┌─ Extrait de page
Consommation. Des milliards de L.E. sont dépensées par les Egyptiens pour le bavardage, le tabac, les drogues et les cours particuliers. Des modes de dépense qui sonnent l’alarme dans une société en état de crise.

Acheter de l’illusion

Dans des endroits populaires, au milieu des immondices et des maisons qui tombent en ruine ou se maintiennent difficilement aux pieds des collines et dans les zones sauvages, les habitants de plusieurs régions démunies et souffrant de conditions de vie plus qu’inhumaines sont observés utilisant le portable, fumant des cigarettes ou de la drogue. Des scènes qui semblent être courantes d’Alexandrie jusqu’à Assouan. Un paradoxe en quelque sorte puisque l’on sait que la pauvreté touche plus du tiers de la population. Des accros donc, mais qui semblent savoir ce qu’ils font. Ils ont toujours leurs arguments : « Le portable est devenu une nécessité, cela me permet de chercher du travail ou d’être plus accessible », « Pourquoi ne pas être comme les autres. Tous mes voisins possèdent un cellulaire et son prix a nettement diminué ». Et même avec la hausse du prix des cigarettes et des stupéfiants, des hommes qui ont du mal à subvenir aux besoins essentiels de leurs familles disent tout bas qu’ils ne peuvent se passer ni des cigarettes ni de la drogue. « C’est le seul plaisir que je peux me permettre ».
└─
┌─ Lignes de données
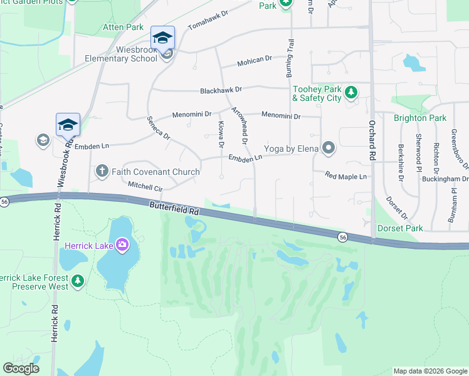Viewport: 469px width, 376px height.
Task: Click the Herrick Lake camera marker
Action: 122,244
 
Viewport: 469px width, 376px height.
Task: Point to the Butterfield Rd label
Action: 174,209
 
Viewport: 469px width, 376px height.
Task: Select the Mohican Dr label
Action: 254,63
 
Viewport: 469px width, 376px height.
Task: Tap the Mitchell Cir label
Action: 145,187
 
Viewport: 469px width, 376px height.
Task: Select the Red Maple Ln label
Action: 345,177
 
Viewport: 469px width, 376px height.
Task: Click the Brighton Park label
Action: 419,118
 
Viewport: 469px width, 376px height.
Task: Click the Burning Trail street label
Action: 291,58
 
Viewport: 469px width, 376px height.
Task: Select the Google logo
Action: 21,368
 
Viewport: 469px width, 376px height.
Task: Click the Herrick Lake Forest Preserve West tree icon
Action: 78,281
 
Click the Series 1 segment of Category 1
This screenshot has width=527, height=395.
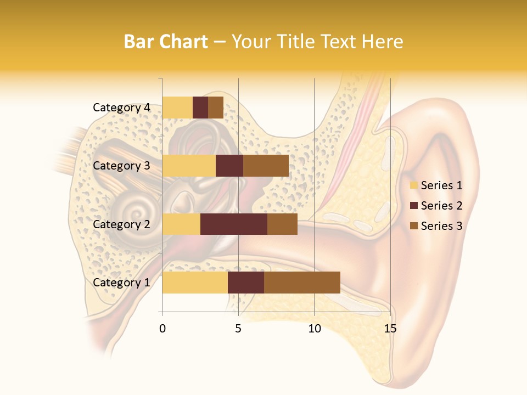pos(195,283)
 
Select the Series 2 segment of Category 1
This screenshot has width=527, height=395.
pos(246,283)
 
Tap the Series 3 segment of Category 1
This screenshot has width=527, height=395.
pos(302,283)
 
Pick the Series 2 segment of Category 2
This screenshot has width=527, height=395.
pos(234,224)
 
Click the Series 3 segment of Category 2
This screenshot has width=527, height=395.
pos(282,224)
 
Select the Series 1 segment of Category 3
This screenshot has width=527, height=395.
pos(189,166)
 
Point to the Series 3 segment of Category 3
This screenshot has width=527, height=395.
pos(266,166)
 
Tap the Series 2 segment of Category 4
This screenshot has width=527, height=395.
pos(200,108)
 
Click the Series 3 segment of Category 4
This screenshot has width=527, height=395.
pos(216,108)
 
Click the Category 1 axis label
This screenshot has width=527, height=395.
pos(121,283)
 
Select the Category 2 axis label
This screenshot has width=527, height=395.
pos(121,224)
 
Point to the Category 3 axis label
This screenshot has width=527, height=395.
pos(121,166)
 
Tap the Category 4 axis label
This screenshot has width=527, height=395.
pos(121,108)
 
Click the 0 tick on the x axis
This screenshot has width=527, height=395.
pos(162,329)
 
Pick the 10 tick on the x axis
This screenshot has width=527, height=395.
pos(314,329)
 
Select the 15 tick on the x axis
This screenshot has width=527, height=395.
pos(390,329)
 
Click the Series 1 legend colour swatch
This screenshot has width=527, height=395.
pos(413,185)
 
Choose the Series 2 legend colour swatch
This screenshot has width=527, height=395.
pos(413,206)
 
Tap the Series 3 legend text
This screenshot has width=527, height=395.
pos(441,226)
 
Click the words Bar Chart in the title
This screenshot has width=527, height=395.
pos(166,42)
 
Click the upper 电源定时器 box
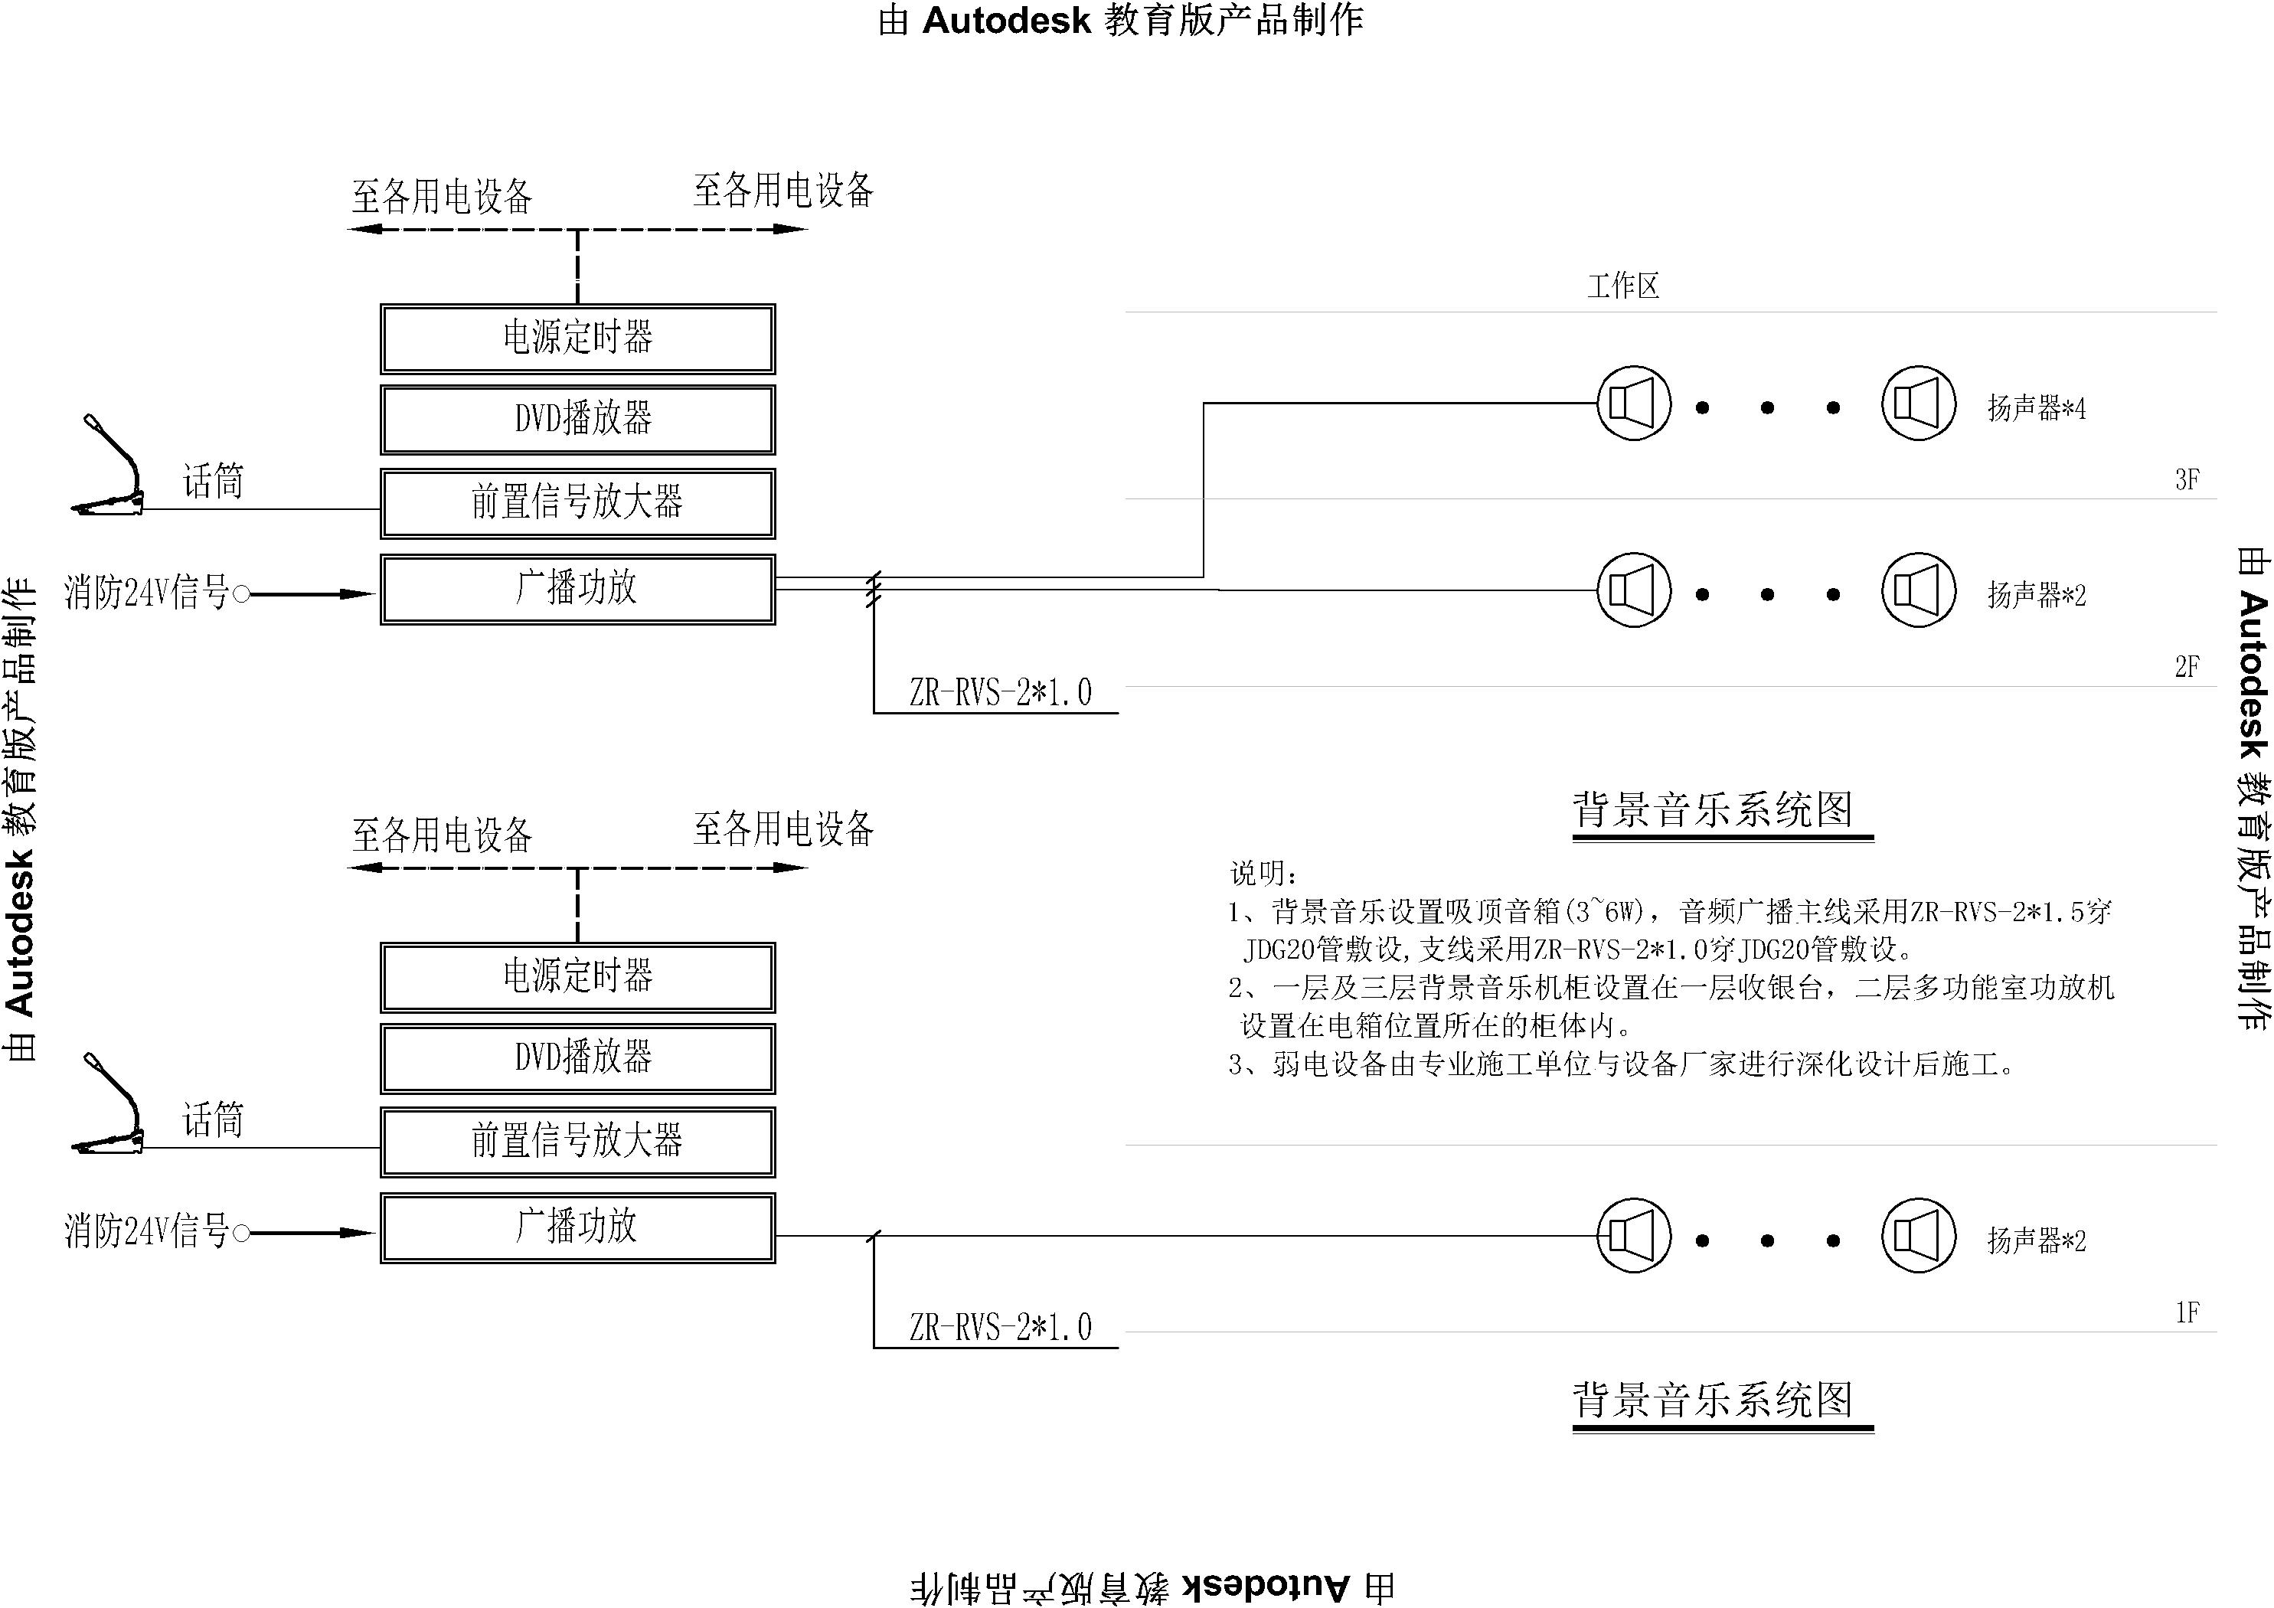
└─
Petit exercice 1
Dites si chaque affirmation s’accorde avec l’extrait de page, en répondant par oui ou non et en citant les mots qui tranchent : (a) la pauvreté touche plus du tiers de la population ; (b) les scènes décrites ne se voient qu’au Caire ; (c) d’après un habitant, le prix du portable a augmenté.
Petit exercice 2
Ajoutez 16 à chaque coordonnée des réponses dans le passage de la liste allant de son début jusqu’à la ligne contenant « Action: 78,281 », incluse. Redonnez ce passage en entier, consignes comprises, sans les images.

Réponse attendue 1
(a) Oui : « la pauvreté touche plus du tiers de la population ».
(b) Non : « Des scènes qui semblent être courantes d’Alexandrie jusqu’à Assouan ».
(c) Non : « son prix a nettement diminué ».

Réponse attendue 2
Viewport: 469px width, 376px height.
Task: Click the Herrick Lake camera marker
Action: 138,260
 
Viewport: 469px width, 376px height.
Task: Point to the Butterfield Rd label
Action: 190,225
 
Viewport: 469px width, 376px height.
Task: Select the Mohican Dr label
Action: 270,79
 
Viewport: 469px width, 376px height.
Task: Tap the Mitchell Cir label
Action: 161,203
 
Viewport: 469px width, 376px height.
Task: Select the Red Maple Ln label
Action: 361,193
 
Viewport: 469px width, 376px height.
Task: Click the Brighton Park label
Action: 435,134
 
Viewport: 469px width, 376px height.
Task: Click the Burning Trail street label
Action: 307,74
 
Viewport: 469px width, 376px height.
Task: Select the Google logo
Action: 37,384
 
Viewport: 469px width, 376px height.
Task: Click the Herrick Lake Forest Preserve West tree icon
Action: 94,297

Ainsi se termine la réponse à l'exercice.